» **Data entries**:
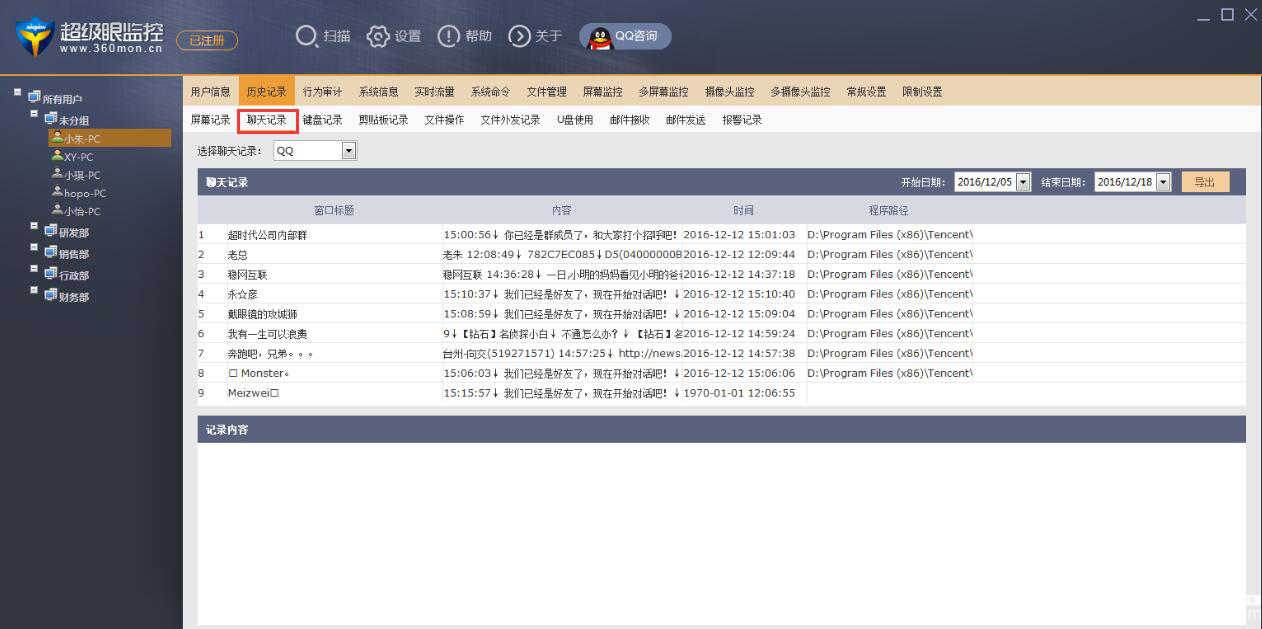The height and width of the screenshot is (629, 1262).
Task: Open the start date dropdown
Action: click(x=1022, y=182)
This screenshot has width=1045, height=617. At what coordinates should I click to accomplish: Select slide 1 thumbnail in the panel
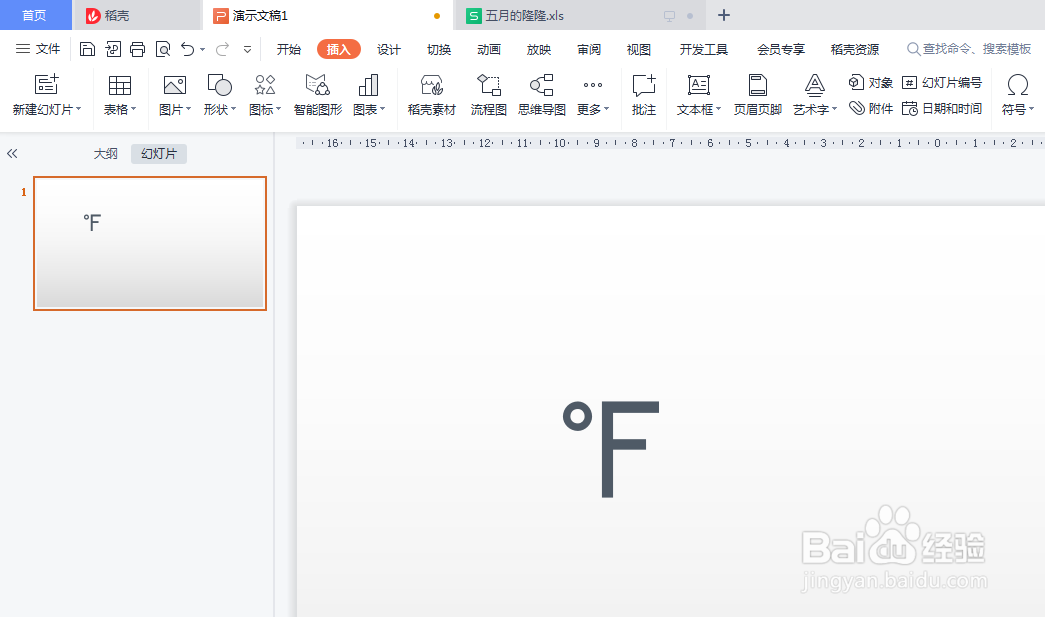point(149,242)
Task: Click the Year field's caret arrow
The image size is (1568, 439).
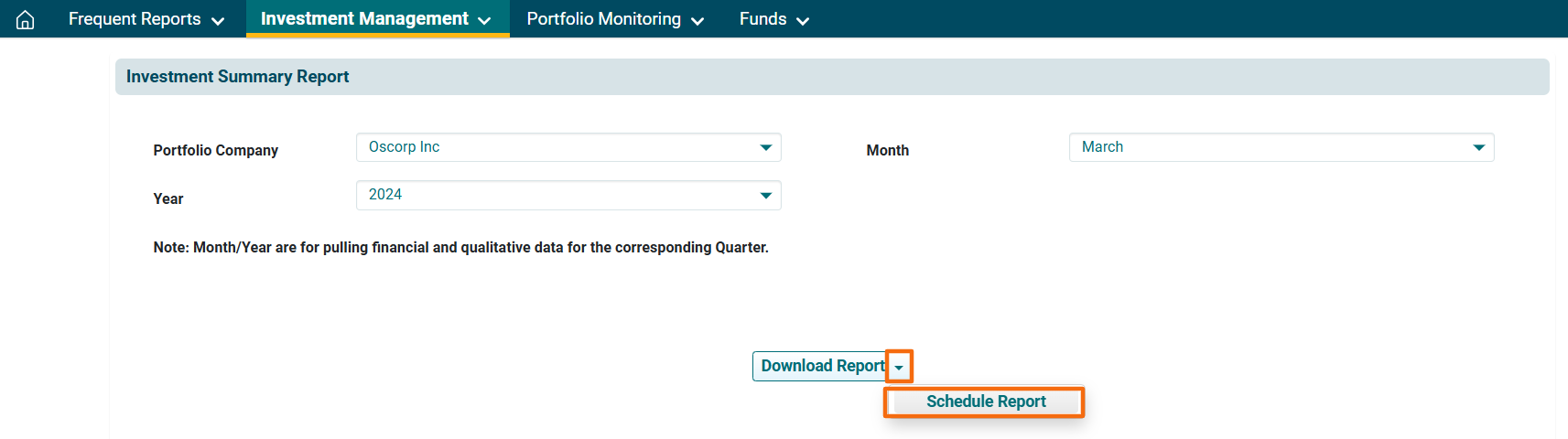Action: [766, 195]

» **THE PROBLEM**: Reproduce every item above word for word, leaving out the pictures.

» **COMPLETED EXERCISE**:
The height and width of the screenshot is (629, 1262).
Task: Open the start date dropdown
Action: click(x=1022, y=182)
This screenshot has width=1045, height=617. At what coordinates should I click to accomplish: Select slide 1 thumbnail in the panel
point(149,242)
Task: Click the Year field's caret arrow
The image size is (1568, 439).
Action: [766, 195]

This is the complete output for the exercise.